A

Principal Data Engineer

Air-tek
Full-time
On-site
Toronto, Canada
AI
Air-tek is a Canadian-based software company with a powerful suite of unique products that has already achieved a significant share of a huge global opportunity. The product market fit is excellent, and customers are lining up to buy. Although our global customers know us, we intentionally operate in stealth mode during this growth phase.

Our diverse team shares a collective passion for solving complex problems with a drive to innovate and a desire to create the passenger-centric travel industry. Based in Toronto, our inclusive culture is built on trust, collaboration, delivering a great product, and continuous personal development. We love what we do, and we support the team around us.

As our first Principal Data Engineer, you’ll be the cornerstone of our data team, reporting directly to the CTO. You’ll design and build our data platform, pipelines, and integrations, support data products and machine learning initiatives, and manage a small team (3-5 reports) to execute these goals.

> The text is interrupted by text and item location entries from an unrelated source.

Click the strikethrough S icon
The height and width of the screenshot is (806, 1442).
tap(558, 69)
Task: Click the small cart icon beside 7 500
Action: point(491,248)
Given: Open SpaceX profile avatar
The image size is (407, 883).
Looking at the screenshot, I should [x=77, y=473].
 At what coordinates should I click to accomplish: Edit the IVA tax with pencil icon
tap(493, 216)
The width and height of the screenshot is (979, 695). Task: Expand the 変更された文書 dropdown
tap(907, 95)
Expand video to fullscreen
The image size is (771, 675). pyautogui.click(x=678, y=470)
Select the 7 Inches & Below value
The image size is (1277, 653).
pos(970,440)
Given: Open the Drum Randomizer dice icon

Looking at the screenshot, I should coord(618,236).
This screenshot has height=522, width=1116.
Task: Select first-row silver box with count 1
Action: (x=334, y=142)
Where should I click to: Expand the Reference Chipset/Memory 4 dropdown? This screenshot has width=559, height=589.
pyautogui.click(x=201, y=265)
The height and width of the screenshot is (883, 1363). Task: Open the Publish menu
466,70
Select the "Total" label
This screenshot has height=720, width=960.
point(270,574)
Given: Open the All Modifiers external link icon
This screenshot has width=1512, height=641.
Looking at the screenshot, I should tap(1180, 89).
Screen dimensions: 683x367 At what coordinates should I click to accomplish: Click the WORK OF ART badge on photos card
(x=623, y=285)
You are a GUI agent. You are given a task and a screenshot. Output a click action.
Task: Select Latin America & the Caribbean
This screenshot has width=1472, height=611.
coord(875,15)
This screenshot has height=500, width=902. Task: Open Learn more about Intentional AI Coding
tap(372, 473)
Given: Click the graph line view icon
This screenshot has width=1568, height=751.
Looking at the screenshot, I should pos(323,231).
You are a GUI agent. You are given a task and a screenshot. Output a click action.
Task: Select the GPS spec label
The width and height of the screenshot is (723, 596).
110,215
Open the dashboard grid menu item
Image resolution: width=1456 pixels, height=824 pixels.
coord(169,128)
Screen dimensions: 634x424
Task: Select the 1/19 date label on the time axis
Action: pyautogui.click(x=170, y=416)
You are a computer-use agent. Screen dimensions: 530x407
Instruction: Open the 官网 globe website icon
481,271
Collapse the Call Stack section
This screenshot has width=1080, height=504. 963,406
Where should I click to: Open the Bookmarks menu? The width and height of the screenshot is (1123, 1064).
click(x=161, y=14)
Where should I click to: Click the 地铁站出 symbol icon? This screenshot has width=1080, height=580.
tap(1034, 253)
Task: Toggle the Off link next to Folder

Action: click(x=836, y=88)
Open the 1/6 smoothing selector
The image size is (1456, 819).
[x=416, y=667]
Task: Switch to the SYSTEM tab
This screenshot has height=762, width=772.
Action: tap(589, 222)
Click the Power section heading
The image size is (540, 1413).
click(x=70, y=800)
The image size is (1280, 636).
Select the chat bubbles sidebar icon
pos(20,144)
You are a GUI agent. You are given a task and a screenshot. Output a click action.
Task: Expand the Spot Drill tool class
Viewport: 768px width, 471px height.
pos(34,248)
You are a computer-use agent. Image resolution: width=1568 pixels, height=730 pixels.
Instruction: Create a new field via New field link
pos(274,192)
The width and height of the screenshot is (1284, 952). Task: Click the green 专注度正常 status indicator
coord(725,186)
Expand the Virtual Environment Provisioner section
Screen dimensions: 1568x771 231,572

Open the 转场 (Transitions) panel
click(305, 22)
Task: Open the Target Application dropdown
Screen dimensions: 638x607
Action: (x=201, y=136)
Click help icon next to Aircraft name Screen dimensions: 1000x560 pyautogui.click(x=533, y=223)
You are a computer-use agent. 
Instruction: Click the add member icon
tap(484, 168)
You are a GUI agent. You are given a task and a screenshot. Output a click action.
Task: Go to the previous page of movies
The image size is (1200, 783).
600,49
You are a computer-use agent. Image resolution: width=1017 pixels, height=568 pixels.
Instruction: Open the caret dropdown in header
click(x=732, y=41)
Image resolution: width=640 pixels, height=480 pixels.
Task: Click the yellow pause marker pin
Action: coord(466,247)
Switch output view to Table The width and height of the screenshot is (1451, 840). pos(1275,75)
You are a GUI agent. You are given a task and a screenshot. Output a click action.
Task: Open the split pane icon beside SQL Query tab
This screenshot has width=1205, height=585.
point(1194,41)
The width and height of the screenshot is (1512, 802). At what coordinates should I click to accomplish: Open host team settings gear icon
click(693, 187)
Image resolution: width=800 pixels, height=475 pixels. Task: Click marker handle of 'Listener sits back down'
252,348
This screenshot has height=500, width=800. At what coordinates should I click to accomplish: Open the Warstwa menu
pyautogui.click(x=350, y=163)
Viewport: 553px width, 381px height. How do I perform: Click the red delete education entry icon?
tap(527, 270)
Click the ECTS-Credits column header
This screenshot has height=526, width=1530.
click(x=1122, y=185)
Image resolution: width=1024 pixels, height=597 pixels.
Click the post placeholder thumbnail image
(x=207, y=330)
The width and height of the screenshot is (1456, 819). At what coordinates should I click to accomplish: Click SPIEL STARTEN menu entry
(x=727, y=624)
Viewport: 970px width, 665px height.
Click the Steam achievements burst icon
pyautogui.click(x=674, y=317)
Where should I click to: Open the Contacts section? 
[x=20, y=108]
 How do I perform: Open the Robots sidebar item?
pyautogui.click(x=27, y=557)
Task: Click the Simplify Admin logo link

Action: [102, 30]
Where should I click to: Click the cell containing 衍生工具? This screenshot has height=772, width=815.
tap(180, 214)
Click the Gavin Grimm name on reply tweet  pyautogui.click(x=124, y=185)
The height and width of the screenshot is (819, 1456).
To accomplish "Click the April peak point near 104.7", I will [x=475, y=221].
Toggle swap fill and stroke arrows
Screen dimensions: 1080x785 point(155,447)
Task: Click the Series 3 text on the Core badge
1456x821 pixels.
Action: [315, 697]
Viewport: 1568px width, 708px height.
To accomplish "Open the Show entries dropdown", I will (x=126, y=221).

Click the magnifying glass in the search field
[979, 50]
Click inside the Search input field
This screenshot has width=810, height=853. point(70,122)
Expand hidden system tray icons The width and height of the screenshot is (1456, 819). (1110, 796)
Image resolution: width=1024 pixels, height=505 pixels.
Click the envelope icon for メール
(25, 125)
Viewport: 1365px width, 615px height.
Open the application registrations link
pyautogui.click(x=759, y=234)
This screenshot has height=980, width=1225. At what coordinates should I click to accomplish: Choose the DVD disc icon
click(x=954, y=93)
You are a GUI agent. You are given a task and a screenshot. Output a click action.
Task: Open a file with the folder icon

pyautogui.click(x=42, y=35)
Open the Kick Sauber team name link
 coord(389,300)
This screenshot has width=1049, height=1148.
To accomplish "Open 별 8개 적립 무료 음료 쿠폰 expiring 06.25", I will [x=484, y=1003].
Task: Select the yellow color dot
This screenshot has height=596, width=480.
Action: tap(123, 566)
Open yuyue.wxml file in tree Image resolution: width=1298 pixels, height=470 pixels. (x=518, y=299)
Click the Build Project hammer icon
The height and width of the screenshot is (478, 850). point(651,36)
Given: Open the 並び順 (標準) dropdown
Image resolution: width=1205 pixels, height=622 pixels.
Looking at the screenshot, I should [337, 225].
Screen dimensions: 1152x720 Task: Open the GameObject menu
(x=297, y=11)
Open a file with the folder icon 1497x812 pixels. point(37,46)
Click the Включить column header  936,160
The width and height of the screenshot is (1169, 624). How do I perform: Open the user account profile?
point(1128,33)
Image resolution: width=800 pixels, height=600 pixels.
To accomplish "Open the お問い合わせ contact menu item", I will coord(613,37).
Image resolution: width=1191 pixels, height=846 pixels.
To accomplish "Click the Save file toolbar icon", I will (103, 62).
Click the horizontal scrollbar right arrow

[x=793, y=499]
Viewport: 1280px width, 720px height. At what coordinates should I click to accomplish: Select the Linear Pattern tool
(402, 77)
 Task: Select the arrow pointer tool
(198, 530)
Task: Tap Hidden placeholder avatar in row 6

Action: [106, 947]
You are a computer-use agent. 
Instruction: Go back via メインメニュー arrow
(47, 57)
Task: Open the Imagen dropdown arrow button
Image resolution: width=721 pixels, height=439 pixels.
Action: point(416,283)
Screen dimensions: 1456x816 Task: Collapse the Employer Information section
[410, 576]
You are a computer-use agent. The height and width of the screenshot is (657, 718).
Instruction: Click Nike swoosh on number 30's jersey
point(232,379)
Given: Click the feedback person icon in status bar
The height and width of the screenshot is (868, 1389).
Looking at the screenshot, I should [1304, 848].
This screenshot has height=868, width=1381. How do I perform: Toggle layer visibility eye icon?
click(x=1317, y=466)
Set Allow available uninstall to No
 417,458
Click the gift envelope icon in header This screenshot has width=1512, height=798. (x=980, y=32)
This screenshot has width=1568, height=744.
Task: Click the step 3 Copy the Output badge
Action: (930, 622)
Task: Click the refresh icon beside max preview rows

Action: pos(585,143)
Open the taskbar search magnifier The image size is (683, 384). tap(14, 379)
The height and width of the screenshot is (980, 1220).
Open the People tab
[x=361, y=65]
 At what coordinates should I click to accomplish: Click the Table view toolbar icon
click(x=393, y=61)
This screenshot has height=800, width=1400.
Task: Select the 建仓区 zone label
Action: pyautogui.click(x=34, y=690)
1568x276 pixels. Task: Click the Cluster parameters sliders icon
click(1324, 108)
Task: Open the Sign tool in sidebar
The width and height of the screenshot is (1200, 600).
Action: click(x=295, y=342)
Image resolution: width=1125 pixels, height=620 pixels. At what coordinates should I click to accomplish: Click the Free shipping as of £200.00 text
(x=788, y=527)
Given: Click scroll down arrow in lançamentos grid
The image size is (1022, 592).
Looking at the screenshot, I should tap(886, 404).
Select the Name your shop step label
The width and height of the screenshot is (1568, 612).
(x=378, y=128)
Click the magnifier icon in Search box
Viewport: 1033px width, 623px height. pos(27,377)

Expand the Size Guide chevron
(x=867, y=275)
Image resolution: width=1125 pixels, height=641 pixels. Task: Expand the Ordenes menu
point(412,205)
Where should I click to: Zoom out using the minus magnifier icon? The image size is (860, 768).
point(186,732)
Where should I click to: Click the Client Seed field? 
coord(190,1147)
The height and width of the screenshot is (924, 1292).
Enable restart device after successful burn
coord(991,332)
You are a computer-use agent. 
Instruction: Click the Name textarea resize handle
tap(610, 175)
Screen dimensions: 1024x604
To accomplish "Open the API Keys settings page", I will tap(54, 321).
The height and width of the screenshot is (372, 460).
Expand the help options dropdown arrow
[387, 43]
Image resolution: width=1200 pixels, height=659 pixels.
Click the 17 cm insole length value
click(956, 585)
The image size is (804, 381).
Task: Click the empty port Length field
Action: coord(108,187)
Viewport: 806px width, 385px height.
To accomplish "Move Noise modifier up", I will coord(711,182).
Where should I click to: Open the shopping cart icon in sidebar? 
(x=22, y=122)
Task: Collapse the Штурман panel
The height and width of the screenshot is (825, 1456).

You’ll help hire and grow the team, ensuring scalable, reliable data solutions that align with our integration-heavy projects. Collaborating with Delivery Leads and product managers, you’ll drive data excellence in a fast-paced environment

Located in Toronto, Ontario, Canada, we work in a hybrid environment (3 days per week) located in the downtown core in an extremely convenient location from Union Station.

Key Responsibilities:

      Technical Leadership:
    • Architect and build a scalable data platform (e.g., data lakes, warehouses) using cloud infrastructure to support enterprise integrations and data products.
    • Develop robust data pipelines for real-time and batch processing, enabling customizations and new product initiatives.
    • Design and implement data integrations with platforms like MuleSoft, ensuring seamless data flows for cross-team projects.
    • Support machine learning initiatives by building pipelines for model training, feature engineering, and data preprocessing, collaborating with future data scientists.
    • Create data products (e.g., dashboards, APIs) to empower internal teams and customers, aligning with product manager requirements.
    • Team Management:
    • Manage a small team (3-5 reports, e.g., junior data engineers, data analysts), delegating tasks, mentoring, and conducting performance reviews.
    • Lead hiring for the data team (4-6 total), defining roles and selecting candidates with complementary skills (e.g., pipeline development, ML ops).
    • Foster team autonomy by empowering reports to own tasks (e.g., pipeline maintenance, dashboard creation) while ensuring alignment with project goals.
    • Collaboration and Coordination:
    • Work within pods alongside Delivery Leads, developers, DevOps, and application specialists, logging milestones and dependencies.
    • Partner with engineering/product and leadership to standardize data requirements for integrations, reducing delays and rework.
    • Collaborate with product managers on data needs for new products, ensuring integration compatibility.
    • Provide technical input during strategic meetings to ensure alignment and technical scalability.
    • Resource and Risk Management:
    • Use resource tools to optimize team capacity and infrastructure allocation, avoiding bottlenecks (e.g., compute shortages for pipelines).
    • Identify and mitigate risks (e.g., data quality issues, integration delays), escalating to Delivery Leads or leadership as needed.

Qualifications:

      Experience:
    • 7-10+ years in data engineering, with expertise in building data platforms, pipelines, and integrations.
    • 2+ years leading small teams (2-5 people), mentoring engineers, and managing hiring/performance.
    • Proven track record delivering scalable data solutions in cloud environments (AWS, GCP, Azure).
    • Experience with integration platforms (e.g., Apache Kafka) and data tools (e.g., Airflow, Snowflake, Databricks, Spark).
    • Familiarity with machine learning pipelines (e.g., feature stores, model training data) is a plus.
    • Skills:
    • Deep knowledge of data architecture, ETL/ELT processes, and real-time/batch processing.
    • Proficiency in programming (e.g., Python, SQL, Scala) and infrastructure-as-code (e.g., Terraform).
    • Strong communication to collaborate with Delivery Leads, product managers, and pods.
    • Leadership skills to delegate, mentor, and foster team autonomy while driving results.
    • Education:
    • Bachelor’s or Master’s in Computer Science, Engineering, or related field (or equivalent experience).